TASK DIRECTIONS. Give back the line in the listing below that contains "This screenshot has height=665, width=1568." and all remaining lines, retyped exactly, through the last line.

--- START ---

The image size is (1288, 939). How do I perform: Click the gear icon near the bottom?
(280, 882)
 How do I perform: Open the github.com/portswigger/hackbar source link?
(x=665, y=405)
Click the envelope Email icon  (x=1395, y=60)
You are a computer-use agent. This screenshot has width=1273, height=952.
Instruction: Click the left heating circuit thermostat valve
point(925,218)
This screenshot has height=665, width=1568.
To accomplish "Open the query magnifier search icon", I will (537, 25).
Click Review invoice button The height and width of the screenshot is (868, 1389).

--- END ---

YOUR RESPONSE.
This screenshot has height=665, width=1568.
To accomplish "Open the query magnifier search icon", I will (537, 25).
Click Review invoice button The height and width of the screenshot is (868, 1389).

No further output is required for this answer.